• Information given:
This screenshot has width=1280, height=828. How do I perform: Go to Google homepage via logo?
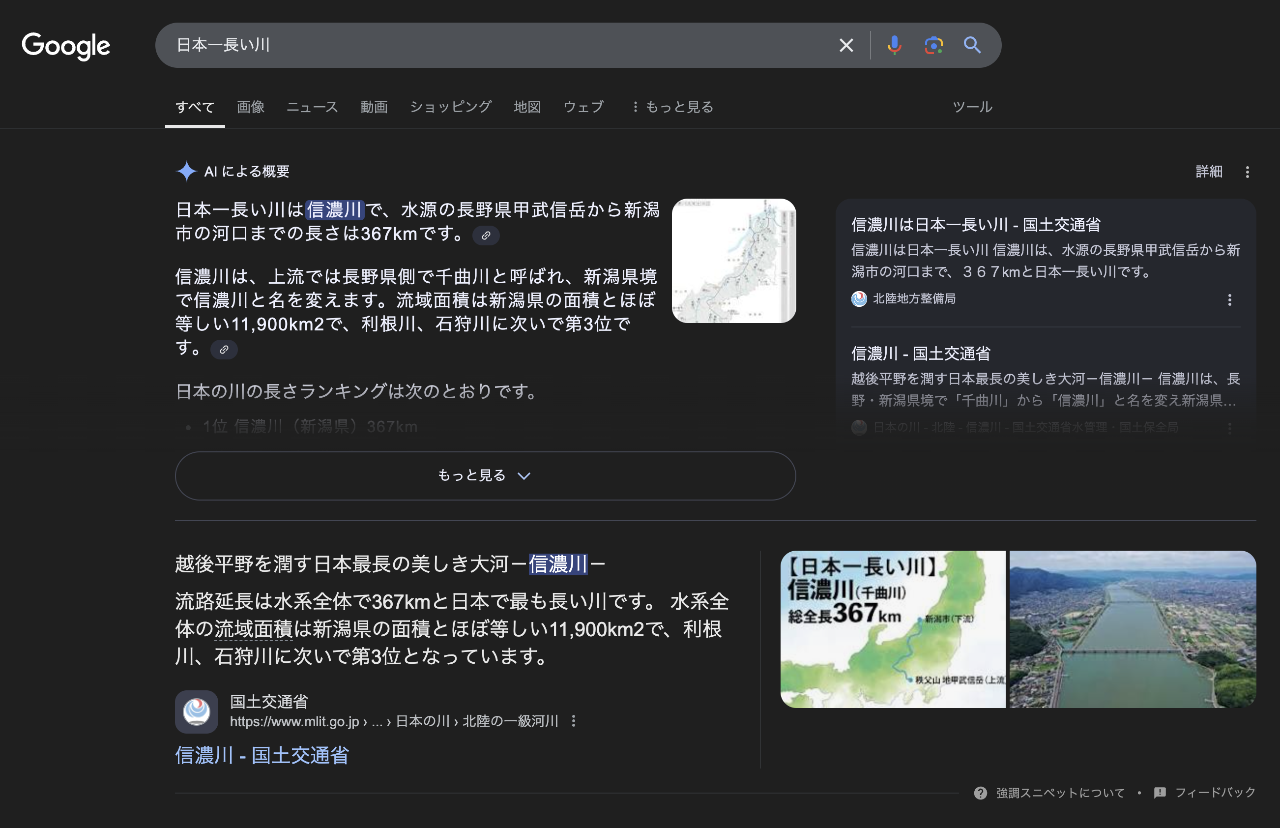tap(66, 46)
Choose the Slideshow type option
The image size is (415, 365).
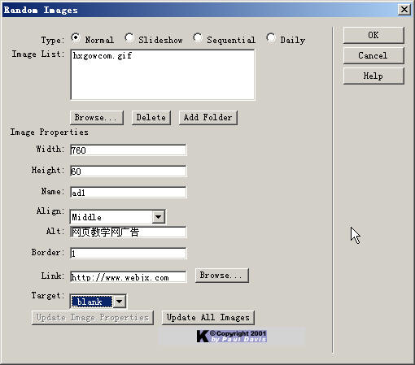[129, 37]
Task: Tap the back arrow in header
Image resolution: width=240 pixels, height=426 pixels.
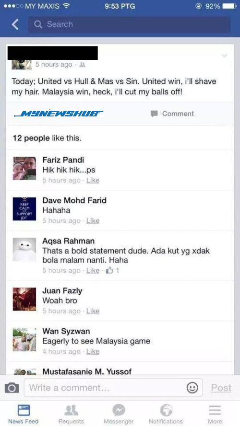Action: [15, 25]
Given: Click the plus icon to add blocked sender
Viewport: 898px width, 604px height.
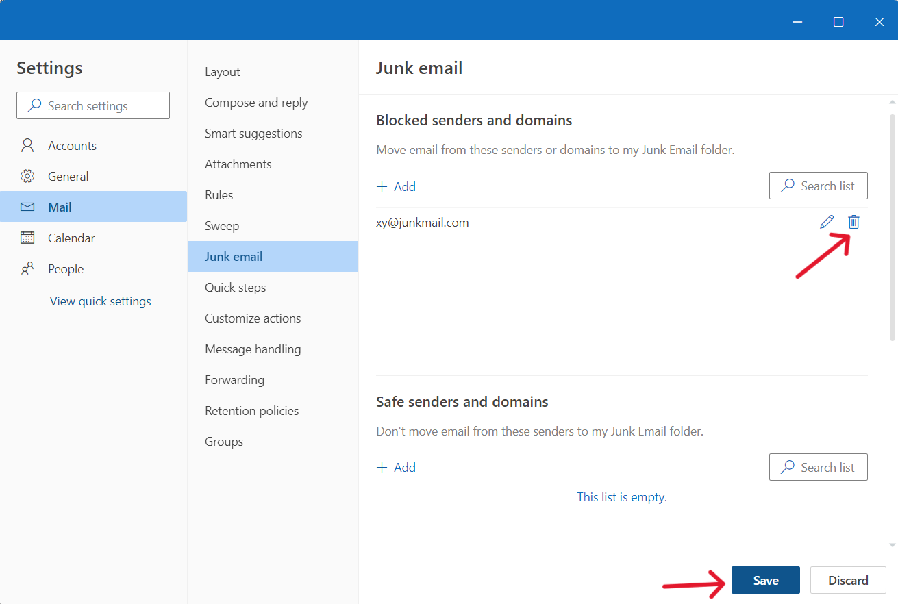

• What is expected:
Rewrite the listing above, replacing "back arrow" with "return arrow" and keeping everything else unchanged. Leave out the pictures.

• Solution for this problem:
This screenshot has width=1280, height=828. How do I perform: Go to Google homepage via logo?
tap(66, 46)
Choose the Slideshow type option
The image size is (415, 365).
[129, 37]
Task: Tap the return arrow in header
Image resolution: width=240 pixels, height=426 pixels.
Action: [15, 25]
Given: Click the plus icon to add blocked sender
Viewport: 898px width, 604px height.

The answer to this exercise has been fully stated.